* start Given entries *

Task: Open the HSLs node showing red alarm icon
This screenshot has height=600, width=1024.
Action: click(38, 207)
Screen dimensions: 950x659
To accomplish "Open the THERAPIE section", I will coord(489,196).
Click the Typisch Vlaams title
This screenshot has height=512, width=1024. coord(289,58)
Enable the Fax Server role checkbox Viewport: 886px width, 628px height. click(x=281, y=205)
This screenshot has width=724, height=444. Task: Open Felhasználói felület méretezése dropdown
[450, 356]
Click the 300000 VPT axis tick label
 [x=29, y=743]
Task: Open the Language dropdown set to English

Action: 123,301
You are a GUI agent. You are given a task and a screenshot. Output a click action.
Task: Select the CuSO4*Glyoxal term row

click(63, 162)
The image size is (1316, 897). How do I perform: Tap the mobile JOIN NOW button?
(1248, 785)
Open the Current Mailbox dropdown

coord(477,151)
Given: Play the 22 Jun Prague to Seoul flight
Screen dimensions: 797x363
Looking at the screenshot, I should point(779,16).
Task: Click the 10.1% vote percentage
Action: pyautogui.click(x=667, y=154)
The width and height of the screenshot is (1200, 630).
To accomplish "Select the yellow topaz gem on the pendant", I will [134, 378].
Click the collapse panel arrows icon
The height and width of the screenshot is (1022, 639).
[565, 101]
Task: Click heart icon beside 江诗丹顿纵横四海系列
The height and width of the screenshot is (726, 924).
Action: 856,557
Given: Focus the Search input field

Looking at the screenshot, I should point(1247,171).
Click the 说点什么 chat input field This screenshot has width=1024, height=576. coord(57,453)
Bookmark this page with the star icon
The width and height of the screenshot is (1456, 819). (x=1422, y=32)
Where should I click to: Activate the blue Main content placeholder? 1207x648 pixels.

* end Given entries *

Exercise: Copy all of the data above line for line, without changing anything.

Solution:
Task: Open the HSLs node showing red alarm icon
This screenshot has height=600, width=1024.
Action: click(38, 207)
Screen dimensions: 950x659
To accomplish "Open the THERAPIE section", I will coord(489,196).
Click the Typisch Vlaams title
This screenshot has height=512, width=1024. coord(289,58)
Enable the Fax Server role checkbox Viewport: 886px width, 628px height. click(x=281, y=205)
This screenshot has width=724, height=444. Task: Open Felhasználói felület méretezése dropdown
[450, 356]
Click the 300000 VPT axis tick label
 [x=29, y=743]
Task: Open the Language dropdown set to English

Action: 123,301
You are a GUI agent. You are given a task and a screenshot. Output a click action.
Task: Select the CuSO4*Glyoxal term row

click(63, 162)
The image size is (1316, 897). How do I perform: Tap the mobile JOIN NOW button?
(1248, 785)
Open the Current Mailbox dropdown

coord(477,151)
Given: Play the 22 Jun Prague to Seoul flight
Screen dimensions: 797x363
Looking at the screenshot, I should point(779,16).
Task: Click the 10.1% vote percentage
Action: pyautogui.click(x=667, y=154)
The width and height of the screenshot is (1200, 630).
To accomplish "Select the yellow topaz gem on the pendant", I will [134, 378].
Click the collapse panel arrows icon
The height and width of the screenshot is (1022, 639).
[565, 101]
Task: Click heart icon beside 江诗丹顿纵横四海系列
The height and width of the screenshot is (726, 924).
Action: 856,557
Given: Focus the Search input field

Looking at the screenshot, I should point(1247,171).
Click the 说点什么 chat input field This screenshot has width=1024, height=576. coord(57,453)
Bookmark this page with the star icon
The width and height of the screenshot is (1456, 819). (x=1422, y=32)
Where should I click to: Activate the blue Main content placeholder? 1207x648 pixels.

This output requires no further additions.